St. Augustine has the following to say about things, their uses, and motives:
18. Those things, again, whether only sayings or whether actual deeds, which appear to the inexperienced to be sinful, and which are ascribed to God, or to men whose holiness is put before us as an example, are wholly figurative, and the hidden kernel of meaning they contain is to be picked out as food for the nourishment of charity. Now, whoever uses transitory objects less freely than is the custom of those among whom he lives, is either temperate or superstitious; whoever, on the other hand, uses them so as to transgress the bounds of the custom of the good men about him, either has a further meaning in what he does, or is sinful. In all such matters it is not the use of the objects, but the lust of the user, that is to blame. Nobody in his sober senses would believe, for example, that when our Lord's feet were anointed by the woman with precious ointment, it was for the same purpose for which luxurious and profligate men are accustomed to have theirs anointed in those banquets which we abhor.

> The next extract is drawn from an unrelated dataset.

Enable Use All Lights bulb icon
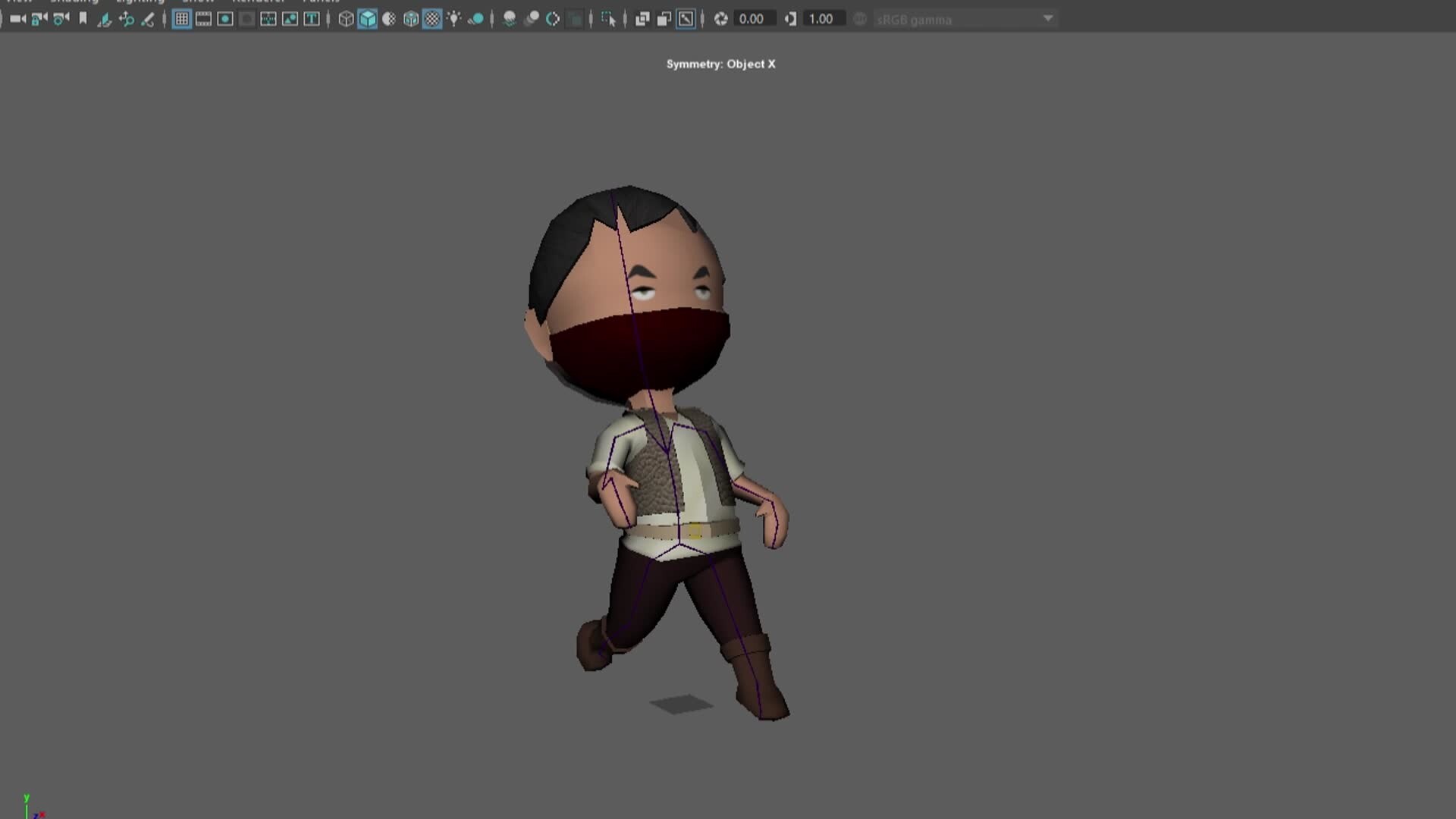Screen dimensions: 1456x819 coord(453,19)
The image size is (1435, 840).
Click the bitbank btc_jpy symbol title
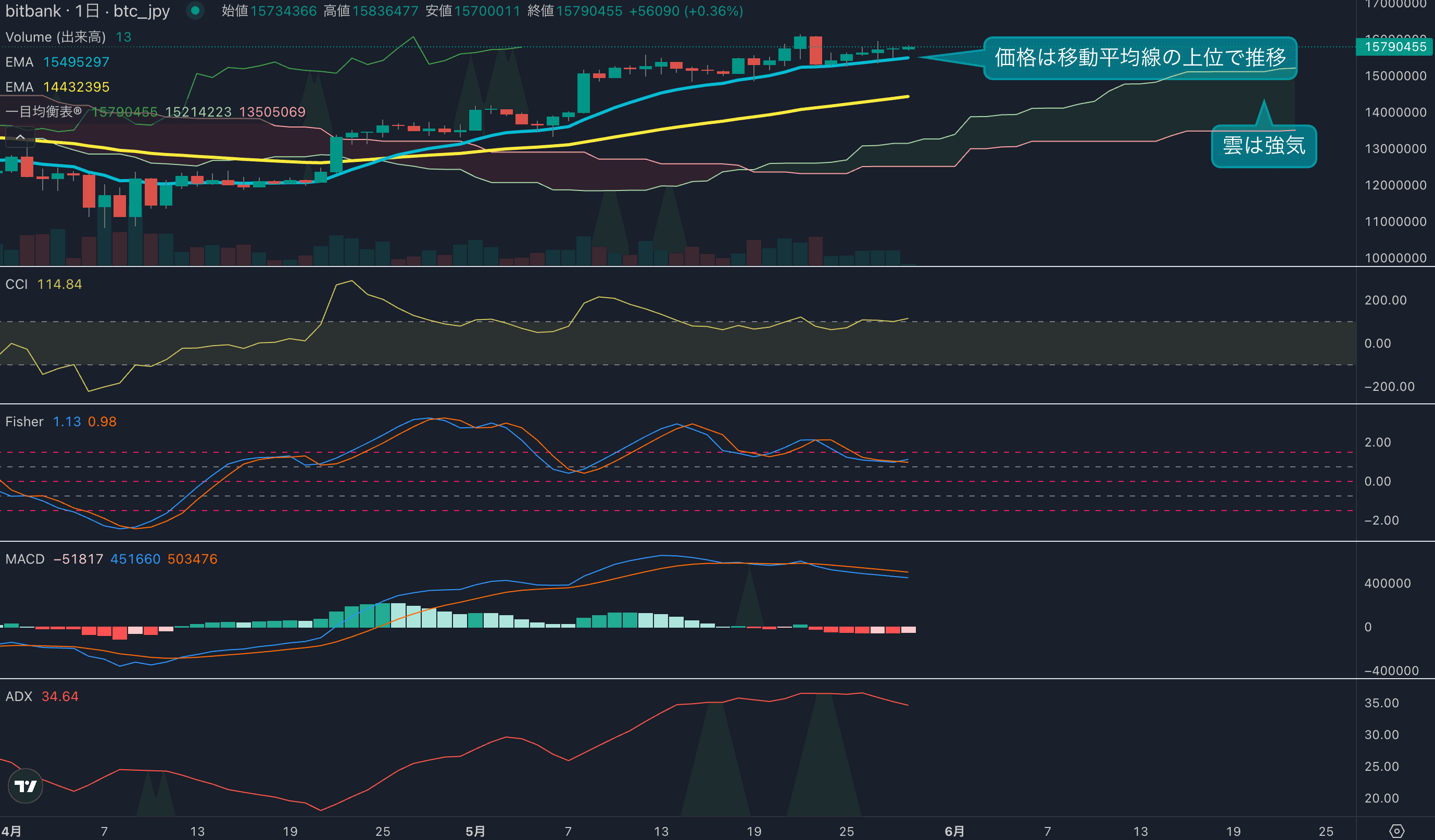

For the sweet odor means the good report which is earned by a life of good works; and the man who wins this, while following in the footsteps of Christ, anoints His feet (so to speak) with the most precious ointment. And so that which in the case of other persons is often a sin, becomes, when ascribed to God or a prophet, the sign of some great truth. Keeping company with a harlot, for example, is one thing when it is the result of abandoned manners, another thing when done in the course of his prophecy by the prophet Hosea. Hosea 1:2 Because it is a shamefully wicked thing to strip the body naked at a banquet among the drunken and licentious, it does not follow that it is a sin to be naked in the baths.
19. We must, therefore, consider carefully what is suitable to times and places and persons, and not rashly charge men with sins. For it is possible that a wise man may use the daintiest food without any sin of epicurism or gluttony, while a fool will crave for the vilest food with a most disgusting eagerness of appetite. And any sane man would prefer eating fish after the manner of our Lord, to eating lentils after the manner of Esau, or barley after the manner of oxen. For there are several beasts that feed on commoner kinds of food, but it does not follow that they are more temperate than we are. For in all matters of this kind it is not the nature of the things we use, but our reason for using them, and our manner of seeking them, that make what we do either praiseworthy or blameable. [On Christian Doctrine, III.xii.18-19; emphasis added]
Yes, he’s talking about food in 19; but he is talking about all “transitory objects” in 18. But the principle is the same: i.e., extending charity to our fellow man when it comes to questions of his actions and intentions. When we do not know the other man’s intentions it is rash to impute sin to him; when we do know his intentions are not sinful, it is wicked to ignore what he says and impute sin anyway: it is to lie or willfully believe lies about another. I sincerely wish that the anti-Catholic mind-readers who pretend St. Augustine was crypto-proto-Protestant would follow his advice here. Honest disagreement is one thing; irrational dishonesty is another, and simply foments disunity.